Bob's rounding out a great cast--many of them the usual suspects. There always seemed to be four main categories in these victims-gathered-on-a-nasty-night scenarios. First, nosy protagonists like Danny Roebuck and Jen "Animala" Blaire who play competing reporters, with Dan Conroy as the hapless cabby in tow who brought them out to the gloomy Cavinder estate. You've of course got the greedy gathered heirs drooling over the will, like Brian Howe, Fay Masterson, James Karen, Andy Parks, Jim Beaver and Christine Romeo. Then there's the my-car-broke-down-can-I-stay-the-night kind of saps--in this case medium Alison Martin, idiot me, and racketeer Kevin Quinn. Then there's the lurking help as I like to call it; cockney maid Trish Geiger, suspicious butler Bruce French, and deeply disturbed cook Bob Deveau.
And there are cameos by lovely Betty Garrett, alternate cop/heavy character actor Tom Reese and the most excellently funny Marvin Kaplan. And of course we have to have an unctuous lawyer, played here by actor-writer-director Mark Redfield, which just gives me a chance to use the word unctuous. H.M. Wynant shows up looking for an escaped mental patient. Susan McConnell's in this too, but she's in her own category that I can't divulge under pain of death (or death of pain--something like that).
The set by production designer Tony Tremblay (check the imdb) is a knockout--this is a complete soundstage mansion I tell you--it's like a freakin' maze in there. Costumes by Kristin Burke and Kristina West are authentic and real and vintage and wonderfully good in ways that are positive. Music by Christopher Caliendo who knows more notes than practically anyone I know. Producer Sara Van der Voort is producing in ways that haven't been produced before. And to top it off, ace DP A.J. Rickert-Epstein is shooting on one of the original HD cameras from the 1930s--think of it! And you know how big those suckers were.

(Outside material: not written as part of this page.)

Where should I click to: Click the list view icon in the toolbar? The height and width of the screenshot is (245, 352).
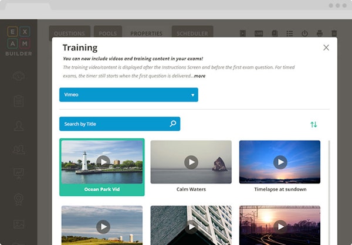pyautogui.click(x=289, y=33)
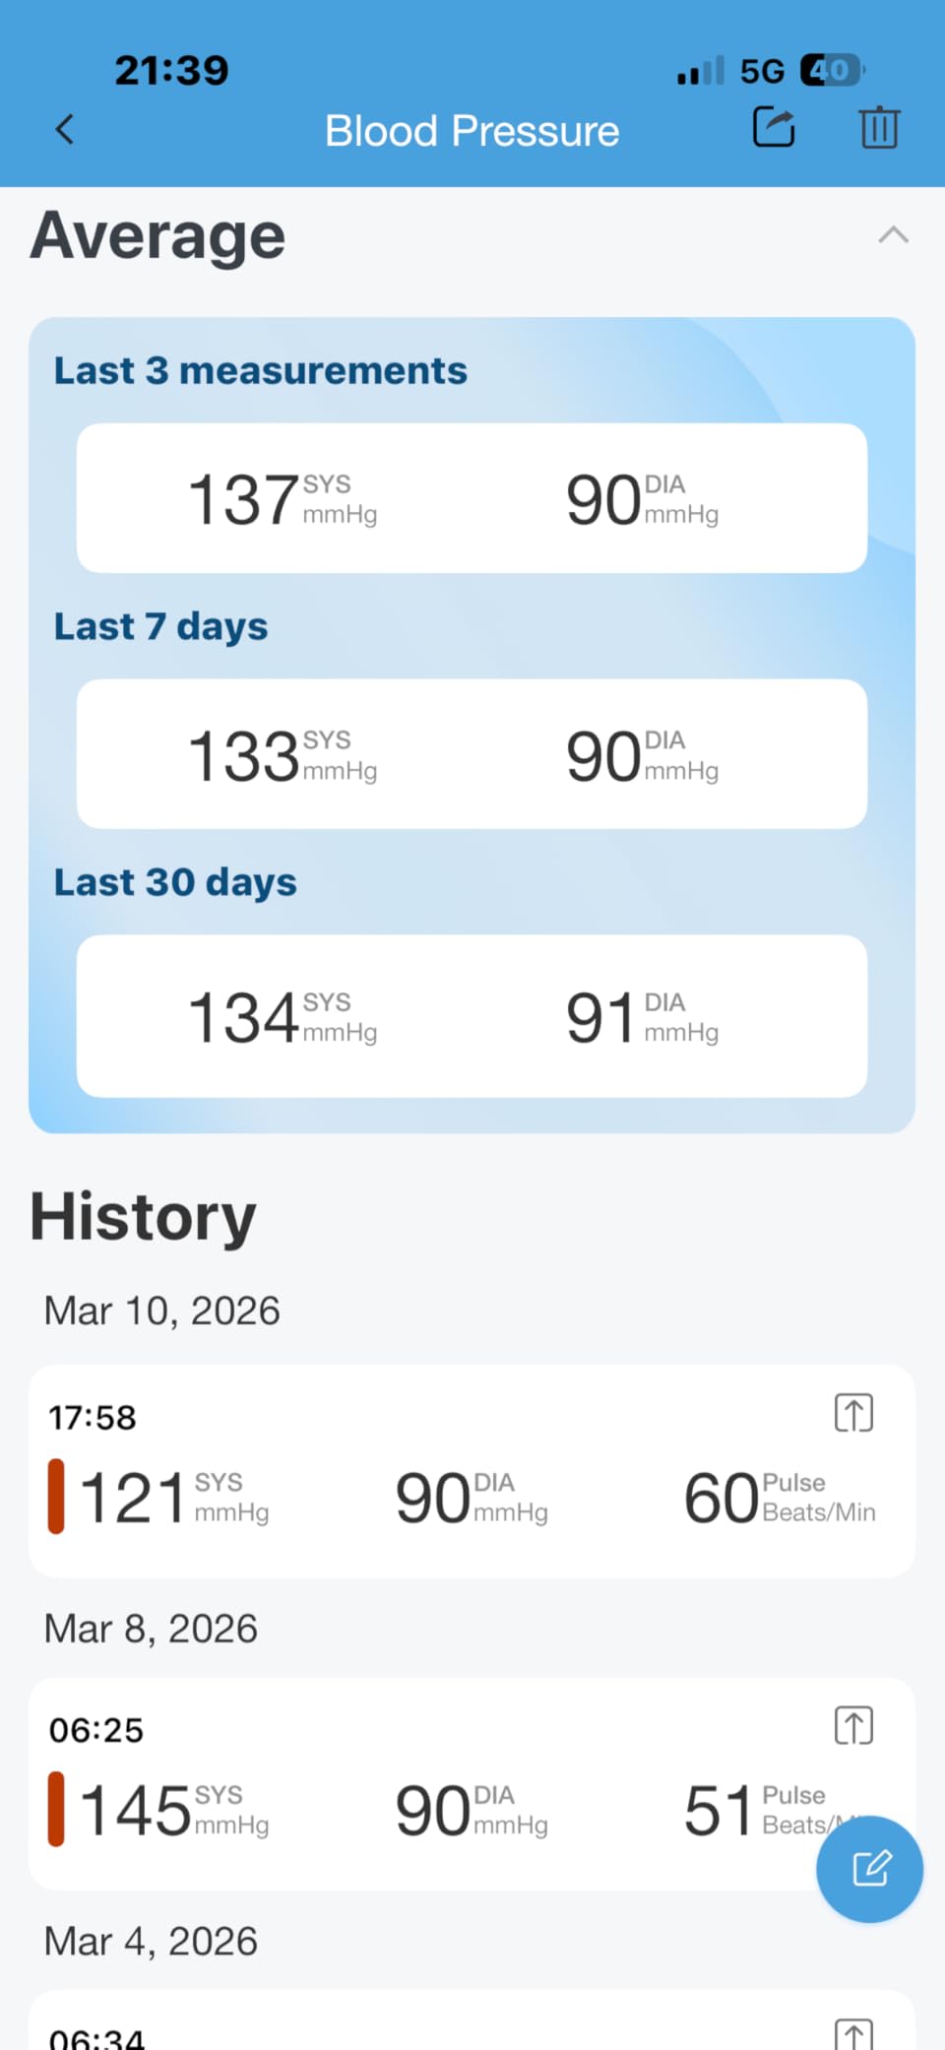Tap the Mar 10, 2026 date label

click(162, 1312)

Add thunder and lightning, a hooded phantom, sliding panels, secret passageways, a missing letter, lots of murders and what do you have? Why, the movie we're making of course. What a coincidence! Should be ripping good fun what? And I swear I am not biased in any way as writer-director and have absolutely no vested interest in saying this. It'll be great. Really.